Extracted material: Begin

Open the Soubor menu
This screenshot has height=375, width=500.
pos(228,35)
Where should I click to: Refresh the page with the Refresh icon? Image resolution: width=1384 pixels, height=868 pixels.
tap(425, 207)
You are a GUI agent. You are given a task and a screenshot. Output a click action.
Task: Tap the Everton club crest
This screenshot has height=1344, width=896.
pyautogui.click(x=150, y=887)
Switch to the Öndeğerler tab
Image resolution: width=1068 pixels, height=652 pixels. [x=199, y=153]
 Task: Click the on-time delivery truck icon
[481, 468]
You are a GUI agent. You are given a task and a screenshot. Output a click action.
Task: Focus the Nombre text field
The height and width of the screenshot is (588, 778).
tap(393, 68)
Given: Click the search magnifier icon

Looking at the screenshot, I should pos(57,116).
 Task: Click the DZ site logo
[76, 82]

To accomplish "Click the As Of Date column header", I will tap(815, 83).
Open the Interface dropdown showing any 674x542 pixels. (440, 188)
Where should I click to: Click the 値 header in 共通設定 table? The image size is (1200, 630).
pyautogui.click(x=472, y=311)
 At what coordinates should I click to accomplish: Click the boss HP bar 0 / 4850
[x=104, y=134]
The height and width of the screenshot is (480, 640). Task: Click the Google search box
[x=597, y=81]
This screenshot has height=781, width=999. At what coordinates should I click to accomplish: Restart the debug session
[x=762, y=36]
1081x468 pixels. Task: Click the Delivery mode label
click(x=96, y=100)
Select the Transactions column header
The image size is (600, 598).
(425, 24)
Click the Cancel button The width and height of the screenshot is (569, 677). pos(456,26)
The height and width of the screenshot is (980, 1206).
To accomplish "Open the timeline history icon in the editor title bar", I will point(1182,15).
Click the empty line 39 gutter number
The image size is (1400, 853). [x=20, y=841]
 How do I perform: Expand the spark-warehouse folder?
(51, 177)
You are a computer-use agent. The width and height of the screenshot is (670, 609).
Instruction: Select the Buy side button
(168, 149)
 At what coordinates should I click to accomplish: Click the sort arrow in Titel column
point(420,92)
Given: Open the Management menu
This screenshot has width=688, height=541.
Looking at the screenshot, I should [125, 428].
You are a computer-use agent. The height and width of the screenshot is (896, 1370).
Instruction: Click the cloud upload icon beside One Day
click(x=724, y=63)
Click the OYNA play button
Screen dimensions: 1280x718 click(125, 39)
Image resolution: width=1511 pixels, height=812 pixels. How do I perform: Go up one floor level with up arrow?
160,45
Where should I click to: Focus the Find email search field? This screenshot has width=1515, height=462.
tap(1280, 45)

Extracted material: End

Find the lines in the data that include "menu", then copy each of them.

Answer space:
Open the Soubor menu
Given: Open the Management menu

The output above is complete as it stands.